**What to do**. Please transcribe exactly, and only, the lines of the data below between the line holding "Task: Click the lexeme 'smartwatch'" and the line holding "This screenshot has height=629, width=1568.", inclusive.

**Information**.
◆ ◆ ◆ ◆ ◆ ◆ ◆

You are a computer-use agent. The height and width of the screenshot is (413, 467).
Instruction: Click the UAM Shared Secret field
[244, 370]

◆ ◆ ◆ ◆ ◆ ◆ ◆

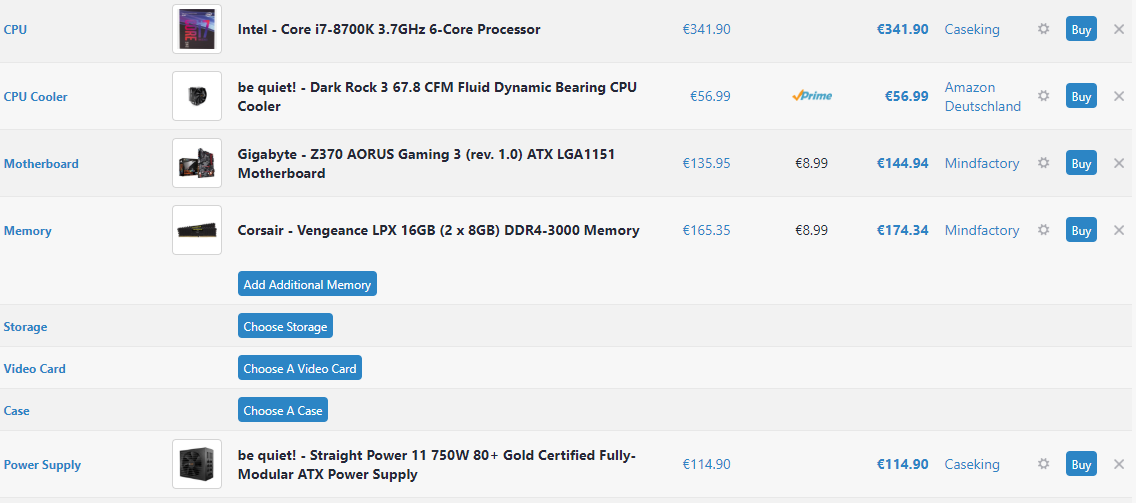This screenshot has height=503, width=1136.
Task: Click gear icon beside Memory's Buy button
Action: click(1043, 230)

◆ ◆ ◆ ◆ ◆ ◆ ◆

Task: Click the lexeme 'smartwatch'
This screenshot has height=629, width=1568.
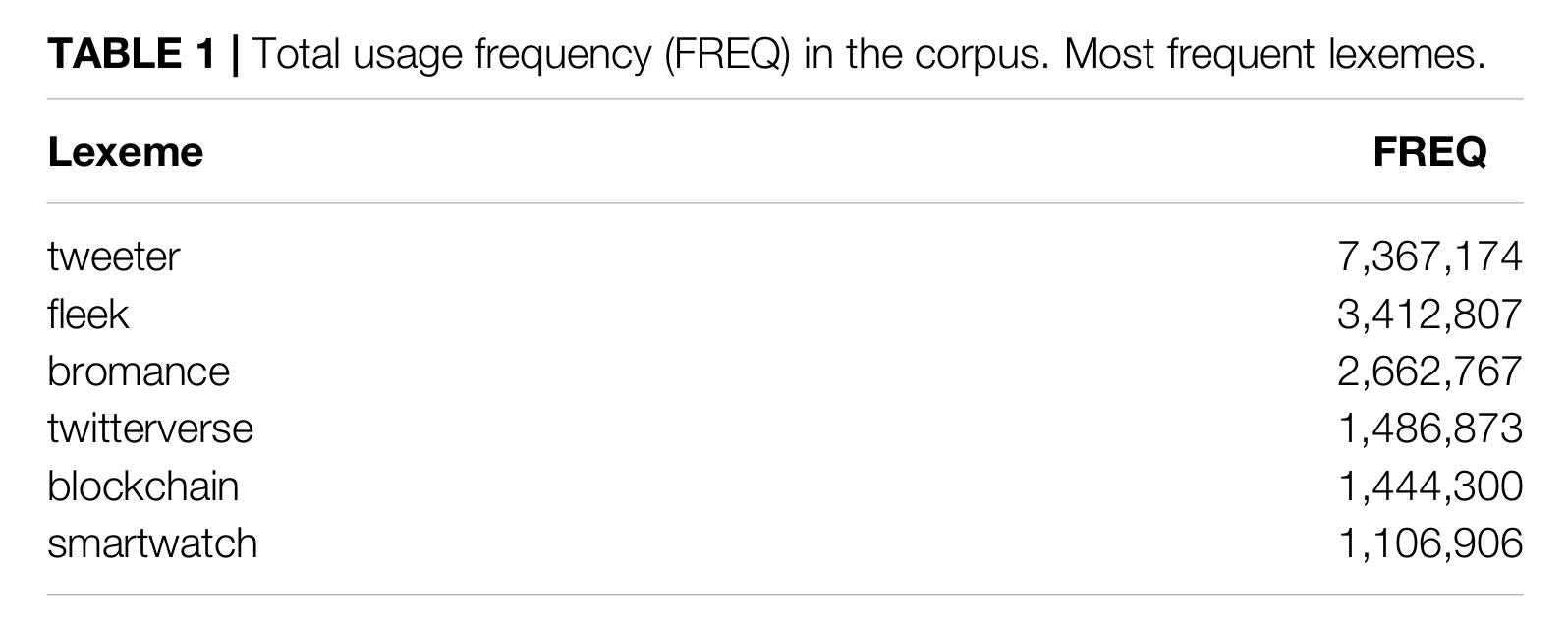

◆ ◆ ◆ ◆ ◆ ◆ ◆

**Response**.
Task: Click the lexeme 'smartwatch'
This screenshot has height=629, width=1568.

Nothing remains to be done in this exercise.